Writing for Pitchfork, Aimee Cliff labelled Moisturizer a "near-reinvention" of the band's image compared to their debut, featuring a "meatier, more expansive sound" and an emotionality suffused "with all the anxious joy of second adolescence". Cliff's review concludes by noting that the record displays "the staying power of a band that will outlast a sense of novelty", enabling them to provide nuance to the "brazen humor" they broke through with.

Professional ratings
Aggregate scores
| Source | Rating |
| AnyDecentMusic? | 8.0/10 |
| Metacritic | 84/100 |
Review scores
| Source | Rating |
| AllMusic | Star |
| Clash | 8/10 |
| The Daily Telegraph | Star |
| DIY | Star |
| The Guardian | Star |
| NME | Star |
| Pitchfork | 7.8/10 |
| Rolling Stone | Star |
| The Skinny | Star |
| Slant Magazine | Star |

==Commercial performance==
Moisturizer debuted atop the UK Albums and the UK Independent Albums charts selling 26,014 units in its first week.

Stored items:
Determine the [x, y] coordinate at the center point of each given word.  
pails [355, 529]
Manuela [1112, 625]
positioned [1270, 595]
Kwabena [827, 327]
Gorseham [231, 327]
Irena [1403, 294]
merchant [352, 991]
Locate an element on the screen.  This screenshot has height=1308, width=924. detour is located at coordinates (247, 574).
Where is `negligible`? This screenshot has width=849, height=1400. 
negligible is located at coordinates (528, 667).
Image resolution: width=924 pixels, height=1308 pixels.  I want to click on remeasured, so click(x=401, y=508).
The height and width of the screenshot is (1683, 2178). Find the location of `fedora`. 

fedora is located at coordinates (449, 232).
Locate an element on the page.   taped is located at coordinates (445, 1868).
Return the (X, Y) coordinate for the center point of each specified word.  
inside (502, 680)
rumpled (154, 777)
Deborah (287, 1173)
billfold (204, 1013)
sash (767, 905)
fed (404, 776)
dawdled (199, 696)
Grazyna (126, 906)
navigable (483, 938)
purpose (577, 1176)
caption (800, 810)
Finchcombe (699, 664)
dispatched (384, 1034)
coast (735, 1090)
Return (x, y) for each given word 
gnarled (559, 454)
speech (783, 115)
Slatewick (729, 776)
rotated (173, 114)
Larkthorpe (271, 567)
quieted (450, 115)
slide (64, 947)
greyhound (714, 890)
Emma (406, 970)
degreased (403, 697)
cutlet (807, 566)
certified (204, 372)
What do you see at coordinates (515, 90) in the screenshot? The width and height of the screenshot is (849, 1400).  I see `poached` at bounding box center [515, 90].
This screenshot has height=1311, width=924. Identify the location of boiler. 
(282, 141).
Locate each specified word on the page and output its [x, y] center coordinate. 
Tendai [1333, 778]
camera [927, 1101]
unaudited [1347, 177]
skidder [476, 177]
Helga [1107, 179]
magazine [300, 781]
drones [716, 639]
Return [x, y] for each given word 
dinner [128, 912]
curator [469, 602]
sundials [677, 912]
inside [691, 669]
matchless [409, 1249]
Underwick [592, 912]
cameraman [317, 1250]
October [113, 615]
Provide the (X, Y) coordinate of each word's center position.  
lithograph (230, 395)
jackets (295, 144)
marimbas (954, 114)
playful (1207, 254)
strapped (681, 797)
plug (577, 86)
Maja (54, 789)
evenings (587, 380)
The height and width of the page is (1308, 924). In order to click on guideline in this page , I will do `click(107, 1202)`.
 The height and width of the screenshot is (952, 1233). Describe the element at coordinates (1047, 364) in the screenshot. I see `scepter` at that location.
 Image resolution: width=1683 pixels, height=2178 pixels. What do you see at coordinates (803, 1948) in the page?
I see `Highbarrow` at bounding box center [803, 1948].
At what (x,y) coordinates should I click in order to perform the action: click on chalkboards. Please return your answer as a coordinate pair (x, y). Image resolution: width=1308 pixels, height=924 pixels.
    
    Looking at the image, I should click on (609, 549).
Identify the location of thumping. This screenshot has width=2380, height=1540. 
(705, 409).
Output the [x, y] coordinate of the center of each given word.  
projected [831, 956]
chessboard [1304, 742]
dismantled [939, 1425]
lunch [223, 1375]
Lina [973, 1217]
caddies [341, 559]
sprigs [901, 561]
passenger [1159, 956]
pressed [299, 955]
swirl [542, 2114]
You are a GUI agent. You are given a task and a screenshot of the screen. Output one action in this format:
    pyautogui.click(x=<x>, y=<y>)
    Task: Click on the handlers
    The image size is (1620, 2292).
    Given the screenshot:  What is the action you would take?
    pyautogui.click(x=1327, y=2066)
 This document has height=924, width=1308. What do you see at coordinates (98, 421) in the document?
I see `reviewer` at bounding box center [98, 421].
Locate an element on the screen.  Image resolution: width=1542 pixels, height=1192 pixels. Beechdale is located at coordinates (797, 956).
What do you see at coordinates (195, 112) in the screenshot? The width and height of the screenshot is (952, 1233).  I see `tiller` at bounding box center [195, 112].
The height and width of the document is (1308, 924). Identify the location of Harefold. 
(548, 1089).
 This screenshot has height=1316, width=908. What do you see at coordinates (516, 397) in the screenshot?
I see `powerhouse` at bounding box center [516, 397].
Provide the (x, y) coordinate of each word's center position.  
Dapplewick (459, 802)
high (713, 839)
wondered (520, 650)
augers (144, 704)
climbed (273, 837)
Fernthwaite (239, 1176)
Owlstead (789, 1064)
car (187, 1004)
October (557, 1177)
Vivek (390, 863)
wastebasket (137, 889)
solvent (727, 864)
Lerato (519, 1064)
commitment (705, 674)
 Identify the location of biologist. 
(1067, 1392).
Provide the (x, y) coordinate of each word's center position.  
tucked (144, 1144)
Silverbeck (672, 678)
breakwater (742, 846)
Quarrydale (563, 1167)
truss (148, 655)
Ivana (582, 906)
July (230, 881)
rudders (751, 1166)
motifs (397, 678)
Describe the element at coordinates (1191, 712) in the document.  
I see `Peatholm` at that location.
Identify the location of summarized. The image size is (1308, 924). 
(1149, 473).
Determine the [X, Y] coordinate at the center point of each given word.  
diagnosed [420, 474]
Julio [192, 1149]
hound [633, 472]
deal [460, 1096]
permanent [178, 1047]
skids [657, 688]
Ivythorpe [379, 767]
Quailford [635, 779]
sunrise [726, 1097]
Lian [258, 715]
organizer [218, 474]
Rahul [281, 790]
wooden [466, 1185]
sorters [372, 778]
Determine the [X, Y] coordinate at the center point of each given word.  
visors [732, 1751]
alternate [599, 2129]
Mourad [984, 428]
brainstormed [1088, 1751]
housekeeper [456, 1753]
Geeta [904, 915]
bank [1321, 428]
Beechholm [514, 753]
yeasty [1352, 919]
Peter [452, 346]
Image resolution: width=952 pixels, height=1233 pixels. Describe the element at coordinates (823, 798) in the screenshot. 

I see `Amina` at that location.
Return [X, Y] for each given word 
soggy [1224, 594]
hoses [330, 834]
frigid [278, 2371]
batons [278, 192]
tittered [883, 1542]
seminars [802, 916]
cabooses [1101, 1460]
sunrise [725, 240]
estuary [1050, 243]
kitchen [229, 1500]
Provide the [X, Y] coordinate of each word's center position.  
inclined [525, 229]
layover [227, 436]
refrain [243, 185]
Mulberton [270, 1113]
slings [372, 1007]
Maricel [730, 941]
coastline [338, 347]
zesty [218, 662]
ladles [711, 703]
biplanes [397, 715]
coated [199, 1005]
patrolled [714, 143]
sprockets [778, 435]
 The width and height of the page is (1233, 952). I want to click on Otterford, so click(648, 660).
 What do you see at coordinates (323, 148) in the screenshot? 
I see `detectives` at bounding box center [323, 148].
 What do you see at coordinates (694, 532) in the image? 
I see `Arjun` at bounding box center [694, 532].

* _Work instructions_:
A) In the excerpt about the album Moisturizer, how many units did the album sell in its first week?
B) Retype the part of the excerpt about the album Moisturizer starting at "Writing for Pitchfork, Aimee" and ending at "broke through with.".
C) Write what comes next in the excerpt about the album Moisturizer, beginning after its final sentence.
The records are material separate from the text about the album Moisturizer.

* _Responses to the exercise_:
A) 26,014 units.

B)
Writing for Pitchfork, Aimee Cliff labelled Moisturizer a "near-reinvention" of the band's image compared to their debut, featuring a "meatier, more expansive sound" and an emotionality suffused "with all the anxious joy of second adolescence". Cliff's review concludes by noting that the record displays "the staying power of a band that will outlast a sense of novelty", enabling them to provide nuance to the "brazen humor" they broke through with.

C)
== Track listing ==

Moisturizer track listing
| No. | Title | Writer(s) | Length |
|---|---|---|---|
| 1. | "CPR" | Ellis Durand; Rhian Teasdale; | 2:50 |
| 2. | "Liquidize" | Joshua Mobaraki; Teasdale; | 2:27 |
| 3. | "Catch These Fists" | Durand; Teasdale; | 3:08 |
| 4. | "Davina McCall" | Durand; Hester Chambers; Teasdale; | 3:47 |
| 5. | "Jennifer's Body" | Chambers; Durand; Henry Holmes; Mobaraki; Teasdale; | 2:26 |
| 6. | "Mangetout" | Mobaraki; Teasdale; | 3:24 |
| 7. | "Pond Song" | Chambers | 2:58 |
| 8. | "Pokemon" | Mobaraki; Teasdale; | 3:26 |
| 9. | "Pillow Talk" | Durand; Teasdale; | 2:56 |
| 10. | "Don't Speak" | Chambers | 3:13 |
| 11. | "11:21" | Durand; Teasdale; | 3:46 |
| 12. | "U and Me at Home" | Mobaraki; Teasdale; | 4:01 |
| Total length: |  |  | 38:22 |

=== Note ===
- All track titles except "CPR" are stylized in all lowercase.

== Personnel ==
Credits adapted from Tidal.

=== Wet Leg ===
- Hester Chambers – guitar (all tracks), background vocals (tracks 1, 4–6, 8, 12), lead vocals (7, 10), synthesizer (8), electric piano (9), tin whistle (11)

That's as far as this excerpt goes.